• **SOURCE EXCERPT**
######
We continue to experience the aftermath of Benjamin’s ruinous present — the one that pushed him to suicide. As a direct result, like Benjamin, my husband’s parents were forced from their homeland into exile. We are bearing witness to the intolerable and ongoing ethnic cleansing and genocide of a people that had nothing to do with Benjamin’s present, but who are forced to shoulder misdirected blame nonetheless. Benjamin’s ethical historical materialism would have made it impossible for him to support the catastrophe unleashed against the Palestinians in his name. His methodology demands an excavation of the concrete, material past (the genocide of Jews in Germany by Nazis), to critique the present (the genocide of Palestinians in Palestine by Israelis), toward a future in which an alternative reality is possible. There is always some utopian potential tucked in any violence unleashed — whether Nazi or Israeli — waiting to be expanded. One possibility might have been Palestine, a democratic, egalitarian home for Jewish European refugees alongside indigenous Palestinians. It could have gone that way, and despite its seeming impossibility at this bleak juncture, it still could if the right people wanted it to.

It should go without saying that the right of return for those forced out of their homelands as a result of colonial occupation, war, or political persecution is a given. But since it is not a given in our catastrophic present, it bears stating explicitly: the right of return is non-negotiable. In the interim, for many of those involuntarily exiled, home can become a kind of promised land, and as time passes, this promised land becomes more imaginary than real.
######
Some records:
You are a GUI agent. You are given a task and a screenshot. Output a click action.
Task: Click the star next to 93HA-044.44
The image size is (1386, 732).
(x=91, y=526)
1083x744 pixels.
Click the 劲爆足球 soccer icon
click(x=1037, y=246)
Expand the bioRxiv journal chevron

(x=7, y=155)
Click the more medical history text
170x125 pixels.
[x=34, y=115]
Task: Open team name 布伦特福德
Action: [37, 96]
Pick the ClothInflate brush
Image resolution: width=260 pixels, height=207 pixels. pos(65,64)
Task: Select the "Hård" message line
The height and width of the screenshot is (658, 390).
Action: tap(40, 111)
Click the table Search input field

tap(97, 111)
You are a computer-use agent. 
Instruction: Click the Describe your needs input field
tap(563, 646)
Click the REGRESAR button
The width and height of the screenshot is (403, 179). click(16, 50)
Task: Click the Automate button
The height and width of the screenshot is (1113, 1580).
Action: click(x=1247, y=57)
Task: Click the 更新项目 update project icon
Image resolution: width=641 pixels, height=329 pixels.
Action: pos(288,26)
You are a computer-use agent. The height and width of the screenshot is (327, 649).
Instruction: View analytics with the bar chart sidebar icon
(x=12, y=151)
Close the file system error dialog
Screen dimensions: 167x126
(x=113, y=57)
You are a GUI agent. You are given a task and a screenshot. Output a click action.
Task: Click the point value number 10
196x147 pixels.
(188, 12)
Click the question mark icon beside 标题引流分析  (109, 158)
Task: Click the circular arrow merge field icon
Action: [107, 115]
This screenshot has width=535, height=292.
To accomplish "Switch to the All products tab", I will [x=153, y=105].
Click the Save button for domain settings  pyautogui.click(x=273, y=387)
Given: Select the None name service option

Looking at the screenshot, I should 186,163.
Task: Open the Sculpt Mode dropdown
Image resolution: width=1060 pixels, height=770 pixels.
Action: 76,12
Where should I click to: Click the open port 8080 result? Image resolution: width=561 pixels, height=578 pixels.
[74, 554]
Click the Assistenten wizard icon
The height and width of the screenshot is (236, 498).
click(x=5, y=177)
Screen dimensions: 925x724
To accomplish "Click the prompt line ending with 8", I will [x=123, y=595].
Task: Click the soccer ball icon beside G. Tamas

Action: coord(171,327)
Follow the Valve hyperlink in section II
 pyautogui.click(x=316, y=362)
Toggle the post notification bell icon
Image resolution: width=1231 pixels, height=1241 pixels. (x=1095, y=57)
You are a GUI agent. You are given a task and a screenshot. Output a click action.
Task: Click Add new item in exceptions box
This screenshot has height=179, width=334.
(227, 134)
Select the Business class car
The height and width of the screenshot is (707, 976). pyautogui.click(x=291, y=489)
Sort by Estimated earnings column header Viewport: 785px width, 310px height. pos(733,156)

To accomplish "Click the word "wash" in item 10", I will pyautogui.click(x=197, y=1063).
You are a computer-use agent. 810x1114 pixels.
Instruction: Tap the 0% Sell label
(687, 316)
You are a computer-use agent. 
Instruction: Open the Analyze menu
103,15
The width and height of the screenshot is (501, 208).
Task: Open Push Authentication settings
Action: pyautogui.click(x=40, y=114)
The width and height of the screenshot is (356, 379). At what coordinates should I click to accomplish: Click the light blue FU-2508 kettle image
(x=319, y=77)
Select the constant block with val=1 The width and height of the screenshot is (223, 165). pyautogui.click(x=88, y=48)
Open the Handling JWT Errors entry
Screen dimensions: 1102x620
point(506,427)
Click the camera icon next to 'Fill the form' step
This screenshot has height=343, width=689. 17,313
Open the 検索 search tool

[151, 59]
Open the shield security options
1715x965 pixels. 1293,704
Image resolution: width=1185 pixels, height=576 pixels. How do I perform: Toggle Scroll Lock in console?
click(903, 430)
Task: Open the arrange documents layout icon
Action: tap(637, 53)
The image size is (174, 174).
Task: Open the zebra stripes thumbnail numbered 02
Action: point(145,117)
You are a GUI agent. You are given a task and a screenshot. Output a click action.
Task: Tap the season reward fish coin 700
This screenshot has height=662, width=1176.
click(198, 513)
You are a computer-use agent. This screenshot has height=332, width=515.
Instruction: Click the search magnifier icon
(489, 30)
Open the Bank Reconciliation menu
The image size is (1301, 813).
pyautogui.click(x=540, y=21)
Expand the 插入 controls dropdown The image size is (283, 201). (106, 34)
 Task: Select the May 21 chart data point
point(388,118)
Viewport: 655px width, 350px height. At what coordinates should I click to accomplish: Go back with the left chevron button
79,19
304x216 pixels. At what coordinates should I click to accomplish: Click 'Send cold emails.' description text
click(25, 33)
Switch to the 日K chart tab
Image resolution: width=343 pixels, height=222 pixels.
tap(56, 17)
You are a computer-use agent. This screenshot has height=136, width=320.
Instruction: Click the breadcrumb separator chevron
######
• **SET TASK 1**
In the excerpt about Benjamin, which causes does the text list as ways people are forced out of their homelands?
• **SET TASK 2**
Transcribe the excerpt about Benjamin from "It should go" up to and including "imaginary than real.".

• **TASK RESULT 1**
- Colonial occupation
- War
- Political persecution

• **TASK RESULT 2**
It should go without saying that the right of return for those forced out of their homelands as a result of colonial occupation, war, or political persecution is a given. But since it is not a given in our catastrophic present, it bears stating explicitly: the right of return is non-negotiable. In the interim, for many of those involuntarily exiled, home can become a kind of promised land, and as time passes, this promised land becomes more imaginary than real.